DPDK patches and discussions
 help / color / mirror / Atom feed
From: Sriharsha Basavapatna <sriharsha.basavapatna@broadcom.com>
To: Oz Shlomo <ozsh@mellanox.com>
Cc: dev@dpdk.org, Thomas Monjalon <thomasm@mellanox.com>,
	Ori Kam <orika@mellanox.com>,  Eli Britstein <elibr@mellanox.com>,
	Hemal Shah <hemal.shah@broadcom.com>,
	 Sriharsha Basavapatna <sriharsha.basavapatna@broadcom.com>
Subject: Re: [dpdk-dev] [RFC] - Offloading tunnel ports
Date: Thu, 2 Jul 2020 17:04:57 +0530	[thread overview]
Message-ID: <CAHHeUGWf2fzGZiB2RwQjK5AkFyoghduss6A0mZypc1exZAqLsw@mail.gmail.com> (raw)
In-Reply-To: <5862610e-76cc-7783-7d66-2b2173eeb974@mellanox.com>

On Tue, Jun 9, 2020 at 8:37 PM Oz Shlomo <ozsh@mellanox.com> wrote:
>
> Rte_flow API provides the building blocks for vendor agnostic flow
> classification offloads.  The rte_flow match and action primitives are fine
> grained, thus enabling DPDK applications the flexibility to offload network
> stacks and complex pipelines.
>
> Applications wishing to offload complex data structures (e.g. tunnel virtual
> ports) are required to use the rte_flow primitives, such as group, meta, mark,
> tag and others to model their high level objects.
>
> The hardware model design for high level software objects is not trivial.
> Furthermore, an optimal design is often vendor specific.
>
> The goal of this RFC is to provide applications with the hardware offload
> model for common high level software objects which is optimal in regards
> to the underlying hardware.
>
> Tunnel ports are the first of such objects.
>
> Tunnel ports
> ------------
> Ingress processing of tunneled traffic requires the classification
> of the tunnel type followed by a decap action.
>
> In software, once a packet is decapsulated the in_port field is changed
> to a virtual port representing the tunnel type.
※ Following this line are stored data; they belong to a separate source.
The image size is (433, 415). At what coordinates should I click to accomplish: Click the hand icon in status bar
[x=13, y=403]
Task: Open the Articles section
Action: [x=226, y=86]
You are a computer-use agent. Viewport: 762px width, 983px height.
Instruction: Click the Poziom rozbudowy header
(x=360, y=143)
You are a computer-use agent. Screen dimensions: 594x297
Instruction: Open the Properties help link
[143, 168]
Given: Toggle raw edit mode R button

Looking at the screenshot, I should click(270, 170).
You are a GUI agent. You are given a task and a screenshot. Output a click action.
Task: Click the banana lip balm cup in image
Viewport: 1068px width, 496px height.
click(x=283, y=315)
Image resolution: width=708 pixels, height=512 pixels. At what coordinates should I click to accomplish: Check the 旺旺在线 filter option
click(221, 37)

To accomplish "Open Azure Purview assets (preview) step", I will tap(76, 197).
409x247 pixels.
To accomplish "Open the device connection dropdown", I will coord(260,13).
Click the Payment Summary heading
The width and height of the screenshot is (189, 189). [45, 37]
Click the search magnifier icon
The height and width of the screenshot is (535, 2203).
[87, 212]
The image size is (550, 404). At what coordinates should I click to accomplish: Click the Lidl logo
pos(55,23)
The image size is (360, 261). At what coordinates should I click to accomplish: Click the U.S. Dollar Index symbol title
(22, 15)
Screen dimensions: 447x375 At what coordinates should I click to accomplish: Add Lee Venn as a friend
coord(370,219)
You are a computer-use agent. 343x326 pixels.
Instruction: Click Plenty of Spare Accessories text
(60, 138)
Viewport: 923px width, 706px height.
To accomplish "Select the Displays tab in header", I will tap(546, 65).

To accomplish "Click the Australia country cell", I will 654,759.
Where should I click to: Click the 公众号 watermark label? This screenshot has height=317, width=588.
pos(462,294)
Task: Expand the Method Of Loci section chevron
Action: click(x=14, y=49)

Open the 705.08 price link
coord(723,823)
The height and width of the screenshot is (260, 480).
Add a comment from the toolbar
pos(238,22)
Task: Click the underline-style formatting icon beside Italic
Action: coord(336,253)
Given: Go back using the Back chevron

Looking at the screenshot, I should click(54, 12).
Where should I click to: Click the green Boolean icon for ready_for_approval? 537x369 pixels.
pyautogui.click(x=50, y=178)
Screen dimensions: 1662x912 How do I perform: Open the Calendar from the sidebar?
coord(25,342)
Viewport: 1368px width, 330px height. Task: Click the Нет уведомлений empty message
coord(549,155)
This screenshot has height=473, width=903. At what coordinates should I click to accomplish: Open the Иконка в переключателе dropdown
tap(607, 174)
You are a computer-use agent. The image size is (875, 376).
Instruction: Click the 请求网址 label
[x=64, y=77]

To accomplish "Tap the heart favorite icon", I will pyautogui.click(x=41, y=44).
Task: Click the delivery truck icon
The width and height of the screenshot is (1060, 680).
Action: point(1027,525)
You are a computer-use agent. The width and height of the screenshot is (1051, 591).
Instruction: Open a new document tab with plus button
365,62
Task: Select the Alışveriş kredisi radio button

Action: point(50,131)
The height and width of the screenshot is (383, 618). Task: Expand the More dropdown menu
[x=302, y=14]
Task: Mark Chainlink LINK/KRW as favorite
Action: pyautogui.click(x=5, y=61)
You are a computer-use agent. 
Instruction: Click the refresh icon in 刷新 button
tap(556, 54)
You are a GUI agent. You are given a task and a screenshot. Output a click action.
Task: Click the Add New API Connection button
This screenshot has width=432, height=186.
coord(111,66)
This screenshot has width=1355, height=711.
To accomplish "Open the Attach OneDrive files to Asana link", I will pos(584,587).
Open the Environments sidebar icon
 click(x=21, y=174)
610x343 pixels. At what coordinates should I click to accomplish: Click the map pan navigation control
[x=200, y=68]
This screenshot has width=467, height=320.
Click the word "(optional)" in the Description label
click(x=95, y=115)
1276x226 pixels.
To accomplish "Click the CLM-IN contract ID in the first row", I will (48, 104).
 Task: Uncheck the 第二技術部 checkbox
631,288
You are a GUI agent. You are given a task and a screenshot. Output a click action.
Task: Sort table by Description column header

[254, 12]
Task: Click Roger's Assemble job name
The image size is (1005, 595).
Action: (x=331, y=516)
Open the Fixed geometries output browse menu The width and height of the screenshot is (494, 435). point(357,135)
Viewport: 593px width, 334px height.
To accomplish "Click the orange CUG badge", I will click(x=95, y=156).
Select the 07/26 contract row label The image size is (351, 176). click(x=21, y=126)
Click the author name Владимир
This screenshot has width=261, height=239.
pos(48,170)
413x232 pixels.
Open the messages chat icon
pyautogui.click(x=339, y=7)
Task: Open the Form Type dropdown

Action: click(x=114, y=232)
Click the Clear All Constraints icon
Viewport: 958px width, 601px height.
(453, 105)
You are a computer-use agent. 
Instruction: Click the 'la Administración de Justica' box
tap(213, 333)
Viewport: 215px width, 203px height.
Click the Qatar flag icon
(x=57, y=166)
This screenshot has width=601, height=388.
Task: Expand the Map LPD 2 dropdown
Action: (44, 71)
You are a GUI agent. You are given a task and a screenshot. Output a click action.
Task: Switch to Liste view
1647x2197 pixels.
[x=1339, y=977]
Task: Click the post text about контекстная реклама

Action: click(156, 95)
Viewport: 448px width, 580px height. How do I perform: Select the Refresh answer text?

The outer header fields
> are stored as packet metadata members and may be matched by proceeding
> flows.
>
> Openvswitch, for example, uses two flows:
> 1. classification flow - setting the virtual port representing the tunnel type
> For example: match on udp port 4789 actions=tnl_pop(vxlan_vport)
> 2. steering flow according to outer and inner header matches
> match on in_port=vxlan_vport and outer/inner header matches actions=forward to port X
> The benefits of multi-flow tables are described in [1].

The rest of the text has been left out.